Problem details –
Report each line of the records below that holds the word "filter".

(Stored entries)

- - -

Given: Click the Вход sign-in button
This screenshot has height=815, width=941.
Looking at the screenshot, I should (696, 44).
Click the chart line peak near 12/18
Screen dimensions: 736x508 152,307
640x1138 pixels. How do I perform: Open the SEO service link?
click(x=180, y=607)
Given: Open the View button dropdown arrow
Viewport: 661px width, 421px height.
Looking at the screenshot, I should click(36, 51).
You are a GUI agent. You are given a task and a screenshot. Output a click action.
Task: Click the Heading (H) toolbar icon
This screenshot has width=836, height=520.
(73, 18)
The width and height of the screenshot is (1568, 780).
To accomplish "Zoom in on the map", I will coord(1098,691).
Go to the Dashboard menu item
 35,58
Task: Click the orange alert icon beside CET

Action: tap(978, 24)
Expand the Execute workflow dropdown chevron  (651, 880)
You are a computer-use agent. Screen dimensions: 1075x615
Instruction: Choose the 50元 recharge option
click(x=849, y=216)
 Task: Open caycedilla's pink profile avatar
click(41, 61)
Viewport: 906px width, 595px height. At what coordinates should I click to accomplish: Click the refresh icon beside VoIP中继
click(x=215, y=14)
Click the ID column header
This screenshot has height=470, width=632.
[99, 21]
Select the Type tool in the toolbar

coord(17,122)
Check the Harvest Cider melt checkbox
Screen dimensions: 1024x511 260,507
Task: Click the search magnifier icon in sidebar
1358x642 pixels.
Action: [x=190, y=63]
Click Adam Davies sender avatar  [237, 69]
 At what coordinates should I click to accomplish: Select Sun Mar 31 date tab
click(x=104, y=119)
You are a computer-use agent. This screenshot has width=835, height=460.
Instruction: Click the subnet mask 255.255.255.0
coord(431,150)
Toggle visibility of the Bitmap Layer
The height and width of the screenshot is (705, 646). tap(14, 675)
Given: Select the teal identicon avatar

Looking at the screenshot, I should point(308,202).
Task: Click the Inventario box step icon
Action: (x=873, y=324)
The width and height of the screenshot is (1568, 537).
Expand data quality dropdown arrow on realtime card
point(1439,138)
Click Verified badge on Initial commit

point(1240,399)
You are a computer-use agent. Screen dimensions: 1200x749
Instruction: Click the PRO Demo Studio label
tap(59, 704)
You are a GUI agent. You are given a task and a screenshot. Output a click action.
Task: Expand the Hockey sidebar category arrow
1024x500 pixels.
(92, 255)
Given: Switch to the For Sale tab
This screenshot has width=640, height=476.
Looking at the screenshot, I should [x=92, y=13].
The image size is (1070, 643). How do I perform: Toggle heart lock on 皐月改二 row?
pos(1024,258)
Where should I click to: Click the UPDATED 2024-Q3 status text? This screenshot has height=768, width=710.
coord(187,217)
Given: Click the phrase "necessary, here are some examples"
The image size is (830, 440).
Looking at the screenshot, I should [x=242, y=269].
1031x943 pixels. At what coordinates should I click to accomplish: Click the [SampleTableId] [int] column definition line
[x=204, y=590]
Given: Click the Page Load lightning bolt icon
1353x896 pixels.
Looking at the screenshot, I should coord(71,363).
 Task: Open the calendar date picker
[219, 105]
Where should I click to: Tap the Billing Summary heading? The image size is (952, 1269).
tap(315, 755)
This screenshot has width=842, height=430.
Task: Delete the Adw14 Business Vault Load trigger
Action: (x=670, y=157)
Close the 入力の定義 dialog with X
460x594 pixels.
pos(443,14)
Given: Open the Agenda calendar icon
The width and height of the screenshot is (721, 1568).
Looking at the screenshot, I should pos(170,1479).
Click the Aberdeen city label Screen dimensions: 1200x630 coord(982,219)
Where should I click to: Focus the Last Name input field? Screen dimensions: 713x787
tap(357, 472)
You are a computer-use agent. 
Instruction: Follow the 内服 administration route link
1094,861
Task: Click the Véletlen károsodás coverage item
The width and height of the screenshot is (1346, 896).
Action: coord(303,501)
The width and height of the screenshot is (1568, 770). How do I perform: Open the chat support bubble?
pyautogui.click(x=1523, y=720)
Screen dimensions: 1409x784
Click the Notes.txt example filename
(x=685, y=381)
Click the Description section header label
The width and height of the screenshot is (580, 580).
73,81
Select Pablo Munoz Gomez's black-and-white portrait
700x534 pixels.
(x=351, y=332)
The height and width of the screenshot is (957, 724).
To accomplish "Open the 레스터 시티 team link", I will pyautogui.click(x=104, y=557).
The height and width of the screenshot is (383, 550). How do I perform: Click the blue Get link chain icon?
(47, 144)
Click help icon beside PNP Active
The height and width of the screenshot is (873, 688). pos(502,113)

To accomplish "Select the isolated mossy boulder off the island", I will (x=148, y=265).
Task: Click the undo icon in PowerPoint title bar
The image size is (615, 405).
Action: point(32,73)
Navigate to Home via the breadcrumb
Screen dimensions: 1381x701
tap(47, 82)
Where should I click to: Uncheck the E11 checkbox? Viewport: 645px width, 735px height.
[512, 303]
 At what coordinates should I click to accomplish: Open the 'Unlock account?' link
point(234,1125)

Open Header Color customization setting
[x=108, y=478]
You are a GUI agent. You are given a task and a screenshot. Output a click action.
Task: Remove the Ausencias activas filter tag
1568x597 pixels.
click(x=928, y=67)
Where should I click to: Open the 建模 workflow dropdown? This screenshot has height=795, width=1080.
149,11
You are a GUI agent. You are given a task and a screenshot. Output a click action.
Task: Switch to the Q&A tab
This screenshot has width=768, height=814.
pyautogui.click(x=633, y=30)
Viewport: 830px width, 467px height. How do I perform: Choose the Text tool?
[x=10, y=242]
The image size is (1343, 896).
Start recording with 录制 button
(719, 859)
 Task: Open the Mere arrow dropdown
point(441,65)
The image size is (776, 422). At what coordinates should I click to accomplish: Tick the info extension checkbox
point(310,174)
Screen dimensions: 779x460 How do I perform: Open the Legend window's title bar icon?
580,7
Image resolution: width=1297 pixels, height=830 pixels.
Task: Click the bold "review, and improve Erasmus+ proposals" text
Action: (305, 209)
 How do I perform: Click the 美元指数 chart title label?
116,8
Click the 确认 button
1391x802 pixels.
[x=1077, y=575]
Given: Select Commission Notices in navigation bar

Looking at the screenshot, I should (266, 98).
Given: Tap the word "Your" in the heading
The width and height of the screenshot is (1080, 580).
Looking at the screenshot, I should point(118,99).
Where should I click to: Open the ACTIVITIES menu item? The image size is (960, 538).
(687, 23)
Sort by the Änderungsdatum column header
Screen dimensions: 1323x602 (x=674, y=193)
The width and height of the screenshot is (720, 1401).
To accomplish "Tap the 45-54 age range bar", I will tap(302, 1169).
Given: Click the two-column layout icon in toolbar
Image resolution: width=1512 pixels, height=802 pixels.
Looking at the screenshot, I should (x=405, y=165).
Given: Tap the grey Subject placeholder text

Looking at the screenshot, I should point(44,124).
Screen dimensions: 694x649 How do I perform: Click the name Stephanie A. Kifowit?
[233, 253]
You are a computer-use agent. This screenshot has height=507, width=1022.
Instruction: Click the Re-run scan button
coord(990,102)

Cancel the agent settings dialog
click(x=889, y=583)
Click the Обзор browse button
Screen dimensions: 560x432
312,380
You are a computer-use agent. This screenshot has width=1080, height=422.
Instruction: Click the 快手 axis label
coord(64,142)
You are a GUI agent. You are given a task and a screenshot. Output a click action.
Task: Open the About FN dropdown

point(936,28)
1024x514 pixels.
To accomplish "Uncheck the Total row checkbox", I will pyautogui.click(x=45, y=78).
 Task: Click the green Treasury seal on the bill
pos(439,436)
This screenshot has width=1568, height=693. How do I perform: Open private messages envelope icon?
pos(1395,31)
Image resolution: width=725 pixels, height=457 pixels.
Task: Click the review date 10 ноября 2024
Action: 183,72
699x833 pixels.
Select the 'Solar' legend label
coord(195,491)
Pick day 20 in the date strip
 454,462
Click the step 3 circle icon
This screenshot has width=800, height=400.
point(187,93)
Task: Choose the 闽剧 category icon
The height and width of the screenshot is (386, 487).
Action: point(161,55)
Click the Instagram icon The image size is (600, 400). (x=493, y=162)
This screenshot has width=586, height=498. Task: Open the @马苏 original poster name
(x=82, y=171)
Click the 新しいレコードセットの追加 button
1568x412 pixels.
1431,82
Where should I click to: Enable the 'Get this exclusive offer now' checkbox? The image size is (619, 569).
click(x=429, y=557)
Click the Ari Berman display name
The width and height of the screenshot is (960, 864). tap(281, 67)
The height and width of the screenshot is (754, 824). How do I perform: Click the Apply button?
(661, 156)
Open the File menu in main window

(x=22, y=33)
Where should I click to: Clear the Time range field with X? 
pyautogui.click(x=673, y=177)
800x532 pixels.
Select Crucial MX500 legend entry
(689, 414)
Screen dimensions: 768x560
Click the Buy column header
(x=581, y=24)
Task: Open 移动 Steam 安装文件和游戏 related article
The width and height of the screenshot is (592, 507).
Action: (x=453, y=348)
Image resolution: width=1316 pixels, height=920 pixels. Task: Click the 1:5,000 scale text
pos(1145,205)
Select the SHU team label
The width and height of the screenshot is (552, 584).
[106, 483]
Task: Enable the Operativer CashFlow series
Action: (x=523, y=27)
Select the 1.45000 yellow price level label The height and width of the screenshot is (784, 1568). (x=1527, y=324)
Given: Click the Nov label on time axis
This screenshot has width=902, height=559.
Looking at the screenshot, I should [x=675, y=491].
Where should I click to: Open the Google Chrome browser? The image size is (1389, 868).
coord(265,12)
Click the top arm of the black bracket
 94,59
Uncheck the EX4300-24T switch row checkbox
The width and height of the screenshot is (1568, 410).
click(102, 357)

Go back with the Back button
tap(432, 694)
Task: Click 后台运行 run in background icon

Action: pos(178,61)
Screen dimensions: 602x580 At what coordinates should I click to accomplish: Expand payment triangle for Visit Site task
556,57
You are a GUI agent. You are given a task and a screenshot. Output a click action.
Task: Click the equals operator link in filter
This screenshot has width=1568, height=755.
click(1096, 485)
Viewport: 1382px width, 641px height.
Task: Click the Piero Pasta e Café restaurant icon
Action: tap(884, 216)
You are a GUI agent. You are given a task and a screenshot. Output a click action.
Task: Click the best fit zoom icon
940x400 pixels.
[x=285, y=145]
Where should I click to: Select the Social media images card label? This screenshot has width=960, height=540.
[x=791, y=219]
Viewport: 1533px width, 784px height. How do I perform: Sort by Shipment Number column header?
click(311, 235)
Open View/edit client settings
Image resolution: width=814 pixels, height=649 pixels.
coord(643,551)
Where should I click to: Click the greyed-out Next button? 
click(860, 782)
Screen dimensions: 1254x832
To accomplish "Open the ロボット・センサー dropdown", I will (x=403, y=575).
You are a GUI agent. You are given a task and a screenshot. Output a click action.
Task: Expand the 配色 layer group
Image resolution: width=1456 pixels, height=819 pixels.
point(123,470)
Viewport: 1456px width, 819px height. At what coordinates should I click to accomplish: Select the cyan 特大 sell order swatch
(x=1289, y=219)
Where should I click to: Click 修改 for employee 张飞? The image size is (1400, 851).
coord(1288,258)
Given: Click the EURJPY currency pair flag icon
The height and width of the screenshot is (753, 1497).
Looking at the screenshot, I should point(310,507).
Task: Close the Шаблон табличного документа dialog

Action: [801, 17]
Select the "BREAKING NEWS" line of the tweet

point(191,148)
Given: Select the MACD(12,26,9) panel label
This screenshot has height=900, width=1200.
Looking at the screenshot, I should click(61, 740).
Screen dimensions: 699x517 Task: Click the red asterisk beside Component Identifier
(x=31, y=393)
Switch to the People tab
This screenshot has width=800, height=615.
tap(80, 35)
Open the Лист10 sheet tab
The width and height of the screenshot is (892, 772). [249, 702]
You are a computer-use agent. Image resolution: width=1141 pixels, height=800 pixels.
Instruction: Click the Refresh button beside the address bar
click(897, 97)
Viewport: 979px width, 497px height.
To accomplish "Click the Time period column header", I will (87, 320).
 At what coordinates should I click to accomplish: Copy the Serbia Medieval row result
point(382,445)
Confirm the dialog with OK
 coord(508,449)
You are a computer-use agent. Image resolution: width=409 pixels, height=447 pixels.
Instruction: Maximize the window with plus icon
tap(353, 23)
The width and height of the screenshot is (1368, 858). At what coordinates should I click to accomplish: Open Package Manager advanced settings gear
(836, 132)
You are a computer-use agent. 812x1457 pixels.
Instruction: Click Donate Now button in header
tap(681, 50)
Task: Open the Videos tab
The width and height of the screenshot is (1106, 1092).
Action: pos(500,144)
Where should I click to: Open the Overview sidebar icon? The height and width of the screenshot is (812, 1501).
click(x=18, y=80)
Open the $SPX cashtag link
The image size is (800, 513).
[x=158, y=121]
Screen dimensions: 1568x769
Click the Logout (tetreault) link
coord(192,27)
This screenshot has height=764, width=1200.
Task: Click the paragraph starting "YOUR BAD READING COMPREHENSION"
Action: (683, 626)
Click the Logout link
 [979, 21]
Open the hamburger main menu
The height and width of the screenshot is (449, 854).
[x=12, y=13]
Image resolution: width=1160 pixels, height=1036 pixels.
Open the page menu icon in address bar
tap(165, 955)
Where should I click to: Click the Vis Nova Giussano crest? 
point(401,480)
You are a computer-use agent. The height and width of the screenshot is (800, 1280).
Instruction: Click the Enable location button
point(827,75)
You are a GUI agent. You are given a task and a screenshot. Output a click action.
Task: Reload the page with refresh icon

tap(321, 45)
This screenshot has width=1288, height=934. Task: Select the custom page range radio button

- - -

Solution to this exercise –
Task: Remove the Ausencias activas filter tag
Task: Click the equals operator link in filter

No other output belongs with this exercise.